- **Assigned task**:
Please state how many lines of the listing contain the word "agent", giving the number by itself.

- **Source material**:
■ ■ ■ ■ ■
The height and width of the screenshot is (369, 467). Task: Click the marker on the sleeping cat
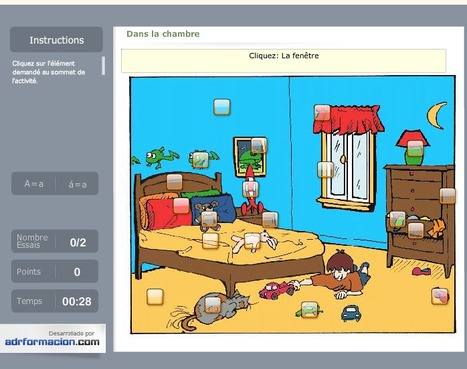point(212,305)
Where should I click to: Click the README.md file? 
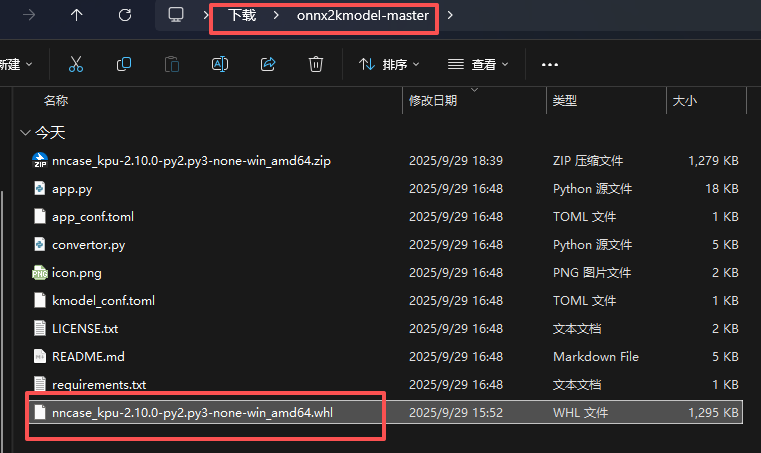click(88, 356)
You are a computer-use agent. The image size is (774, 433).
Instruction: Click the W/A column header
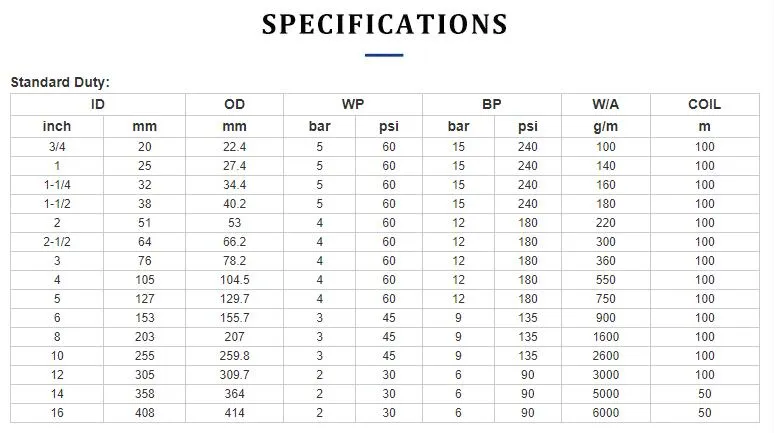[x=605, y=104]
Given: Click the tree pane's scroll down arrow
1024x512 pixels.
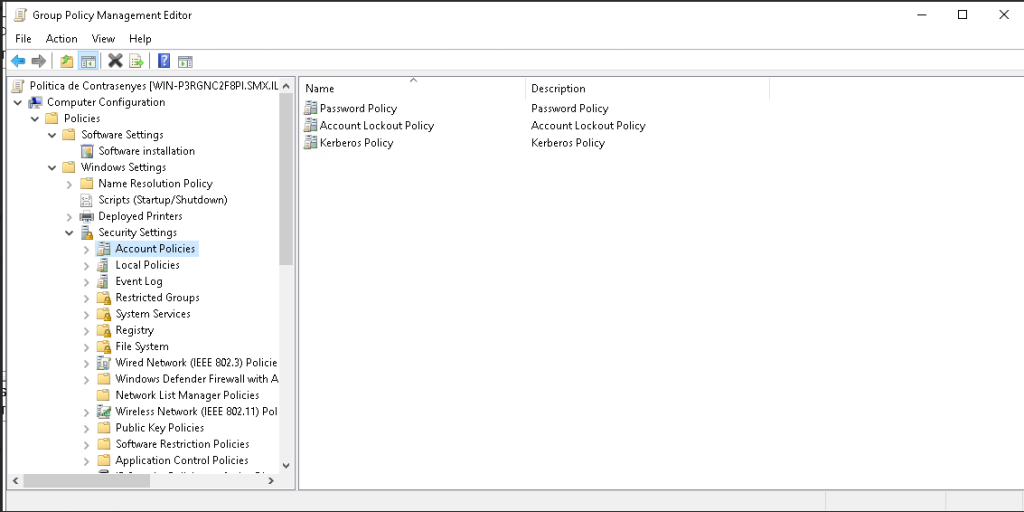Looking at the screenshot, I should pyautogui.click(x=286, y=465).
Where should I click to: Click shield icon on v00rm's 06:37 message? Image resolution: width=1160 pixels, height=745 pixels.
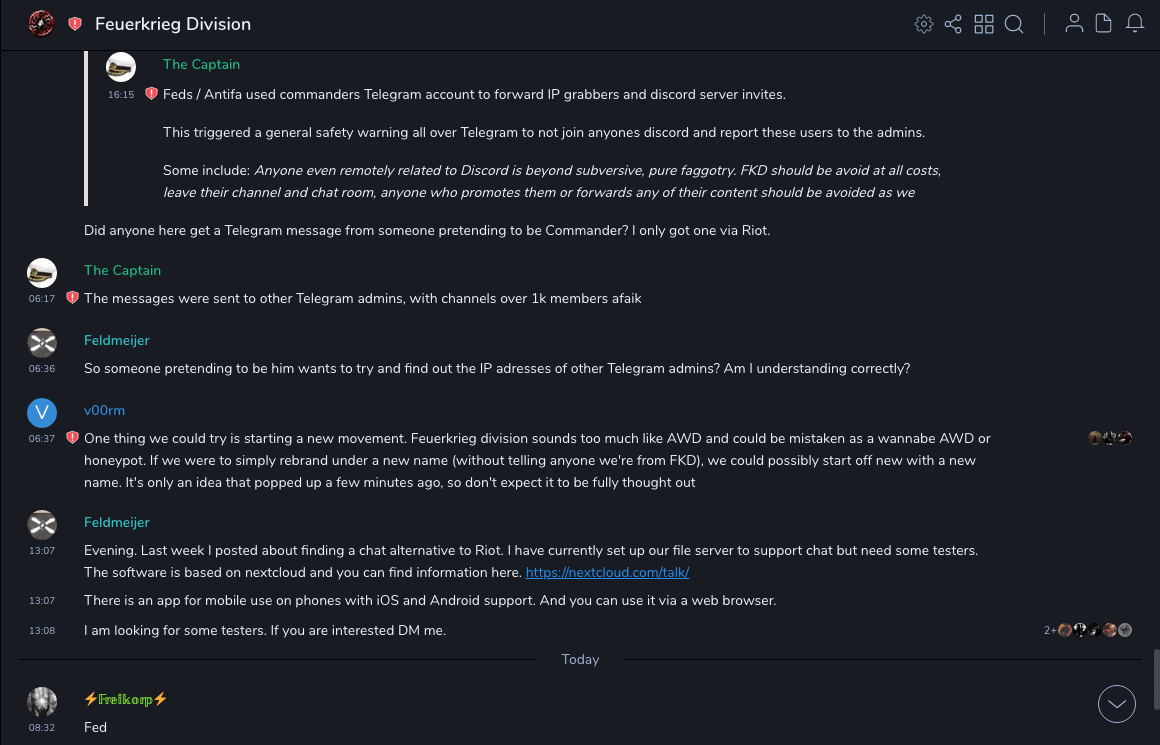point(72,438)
■ ■ ■ ■ ■
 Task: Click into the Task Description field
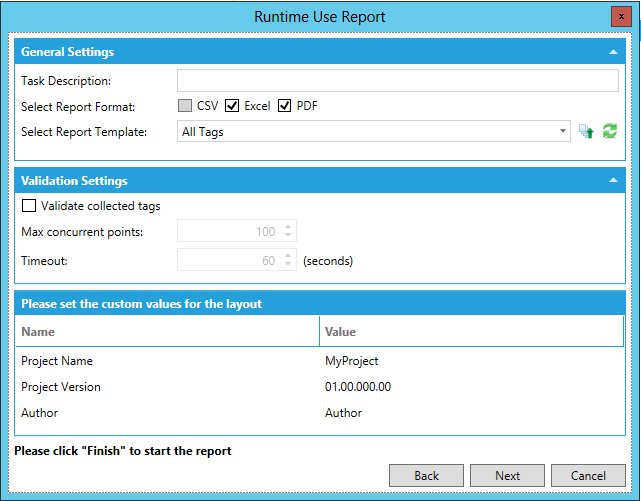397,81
■ ■ ■ ■ ■
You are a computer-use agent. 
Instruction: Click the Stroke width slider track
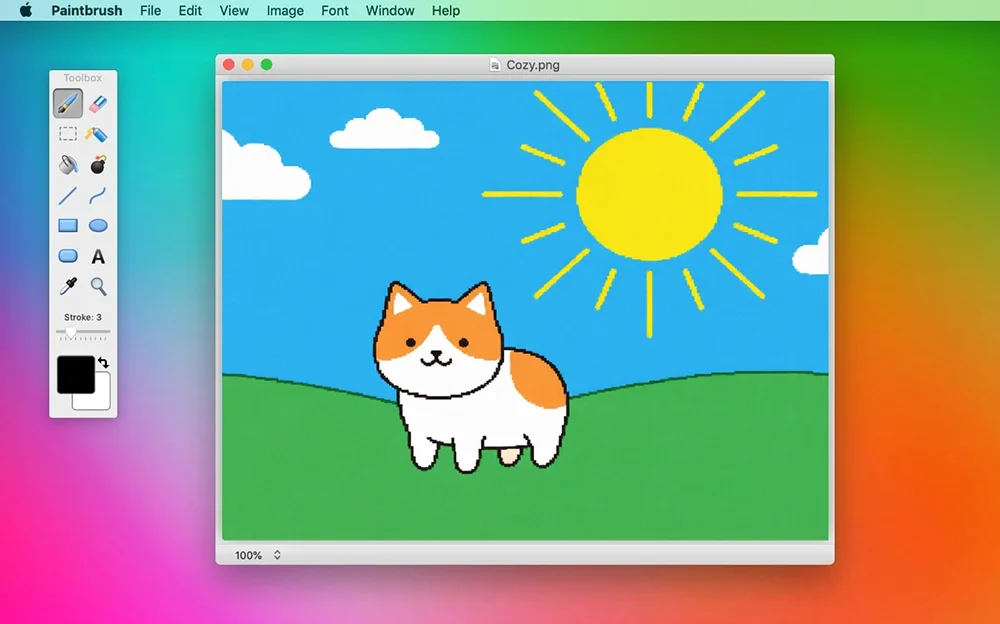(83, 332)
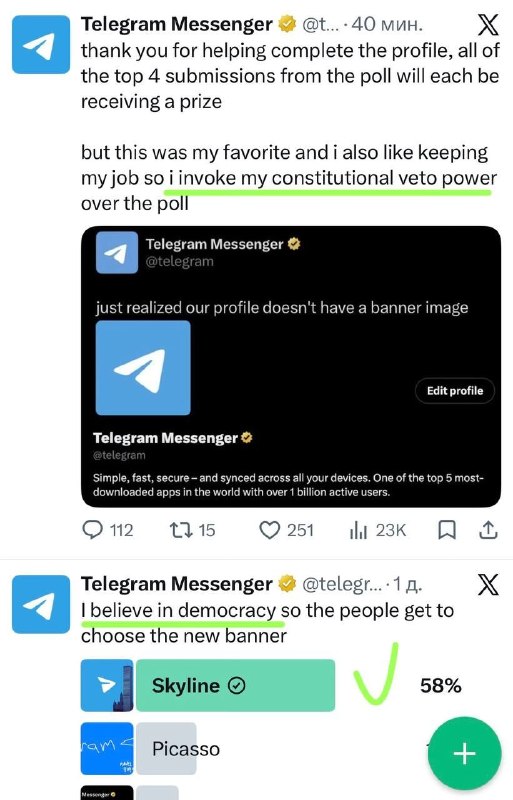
■ ■ ■ ■ ■
- **Task output**:
2